# [WORK TO COMPLETE]
Transcribe the records exactly. Pictures do not belong in the transcription.

--- EXTRACTED RECORDS ---

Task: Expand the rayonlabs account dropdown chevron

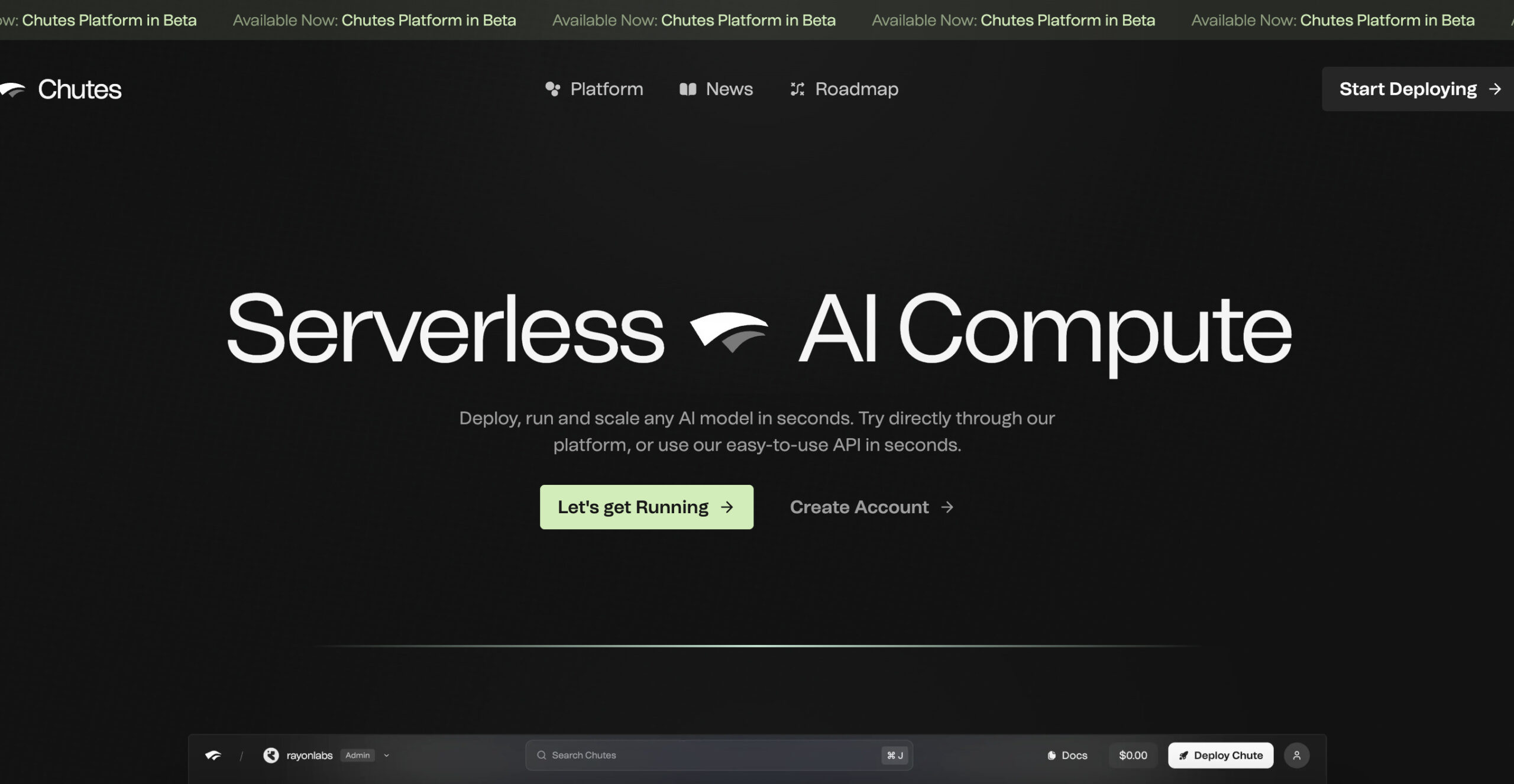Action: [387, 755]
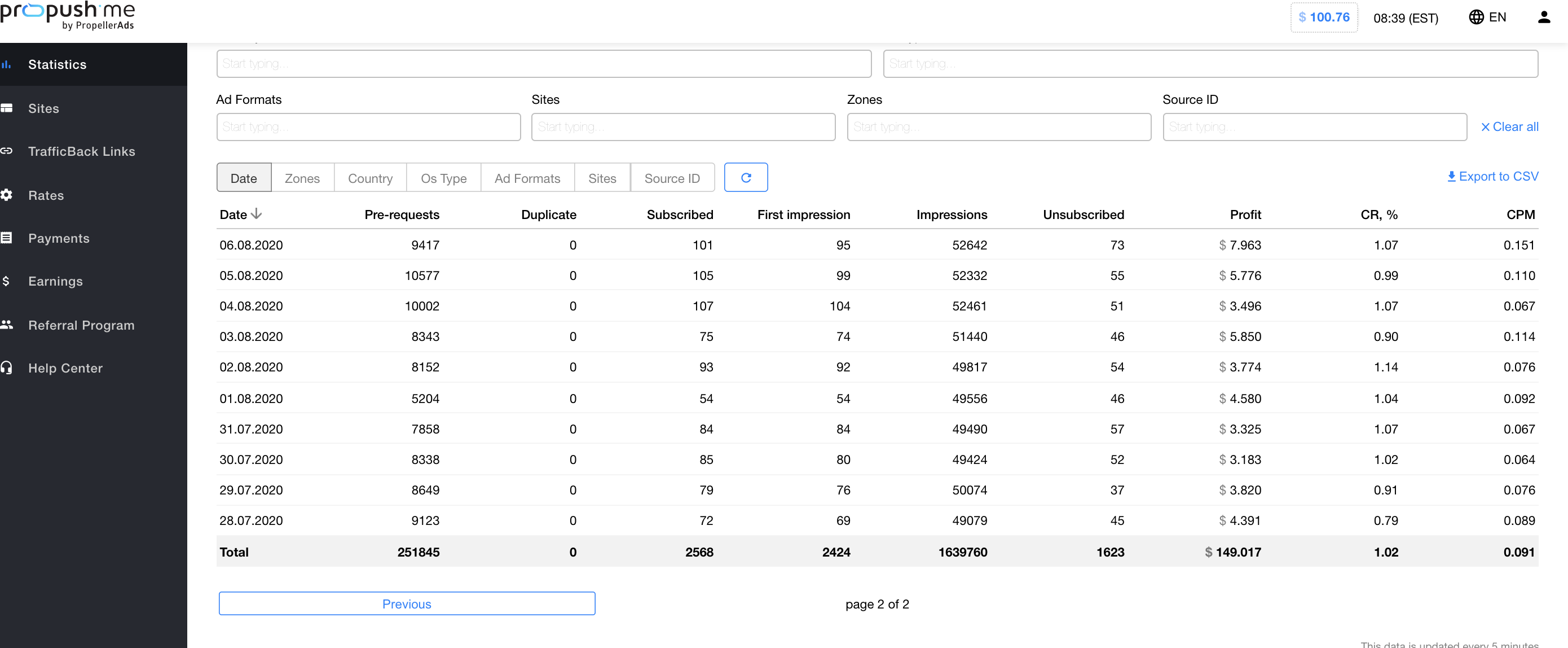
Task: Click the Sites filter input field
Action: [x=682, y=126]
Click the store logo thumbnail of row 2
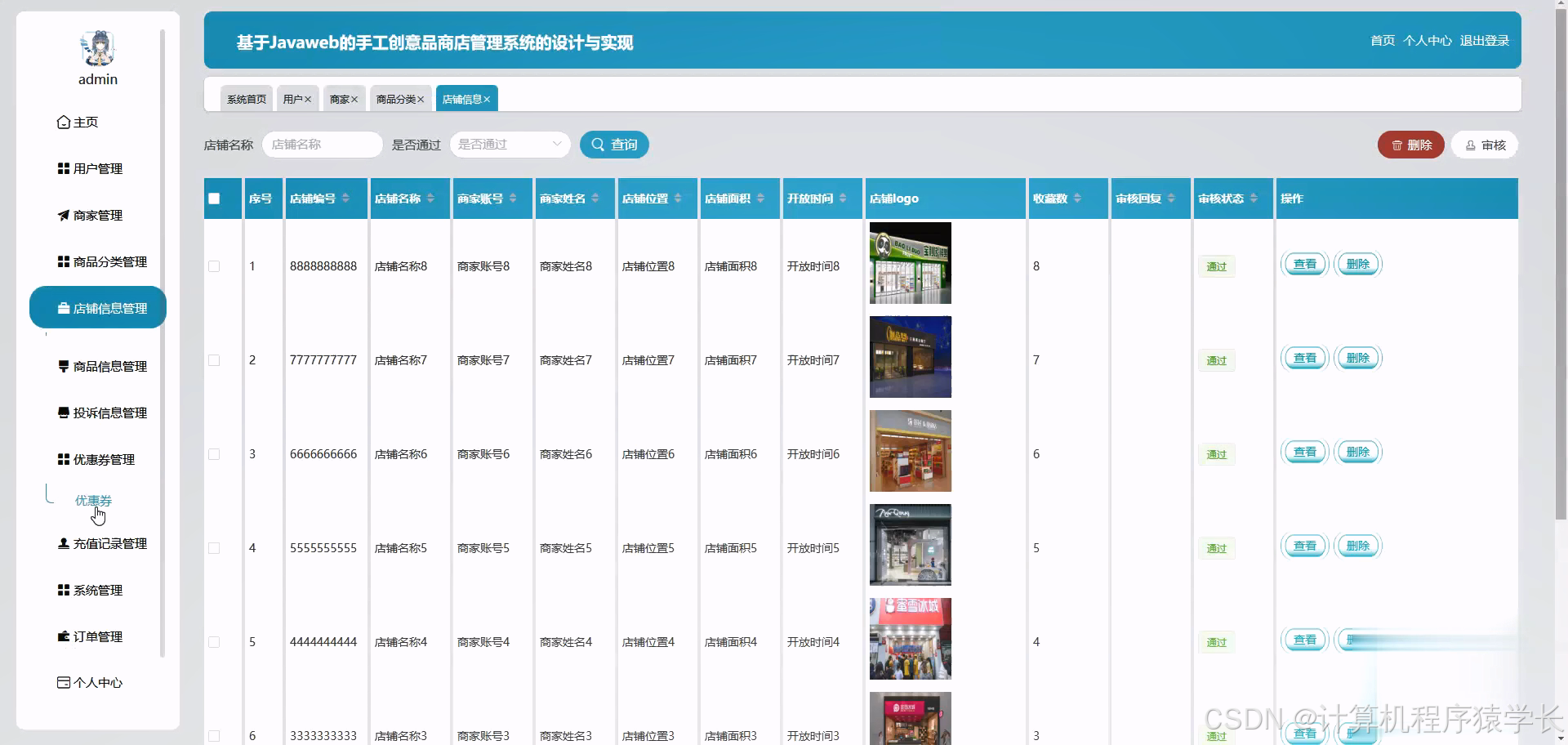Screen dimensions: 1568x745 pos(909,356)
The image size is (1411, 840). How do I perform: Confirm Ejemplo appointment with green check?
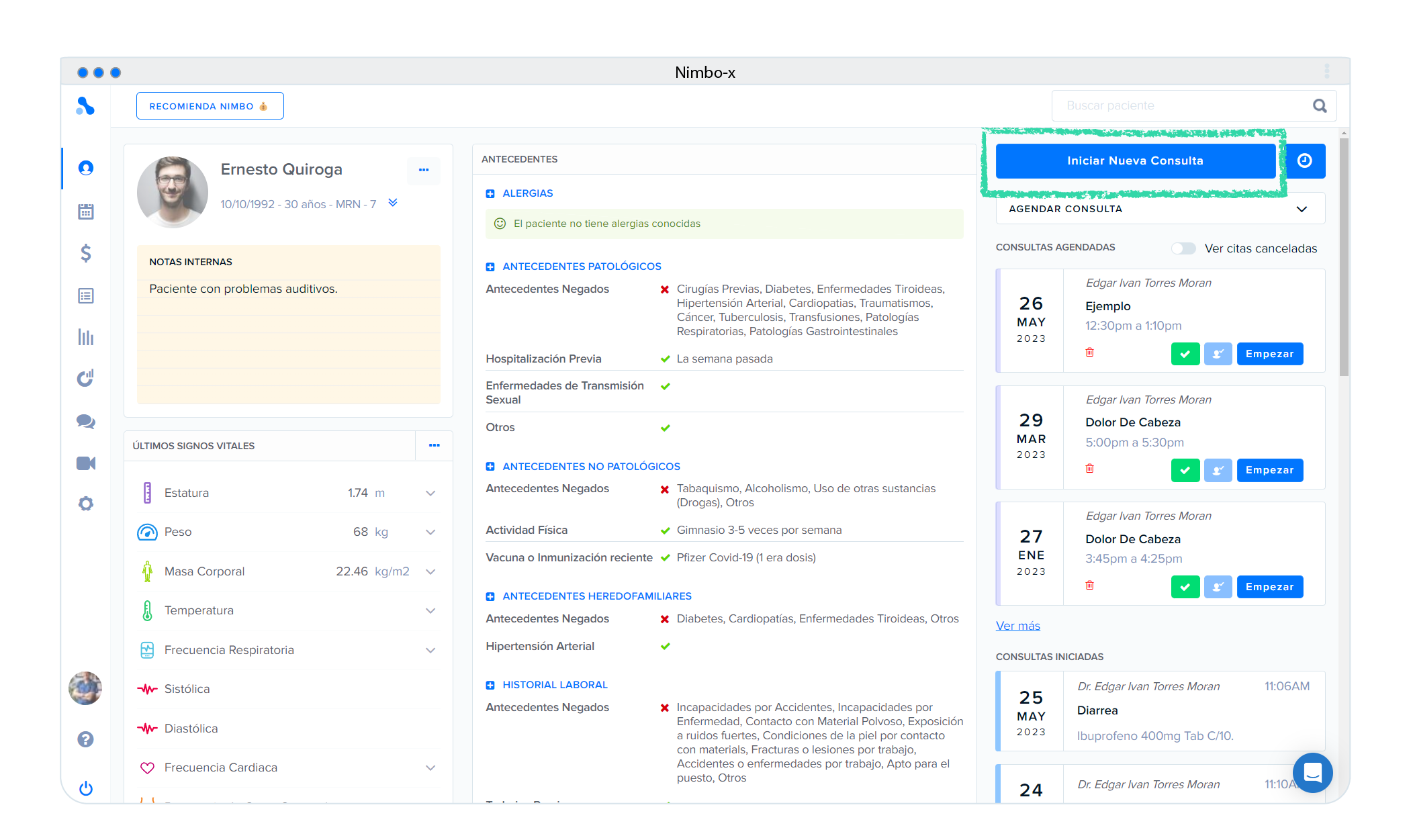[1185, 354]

---

# [ANSWER FOR THE TASK]
Task: Expand the rayonlabs account dropdown chevron

Action: [387, 755]
Task: Click the Sites filter input field
Action: [x=682, y=126]
Click the store logo thumbnail of row 2
Screen dimensions: 1568x745 pos(909,356)
The image size is (1411, 840). How do I perform: Confirm Ejemplo appointment with green check?
[1185, 354]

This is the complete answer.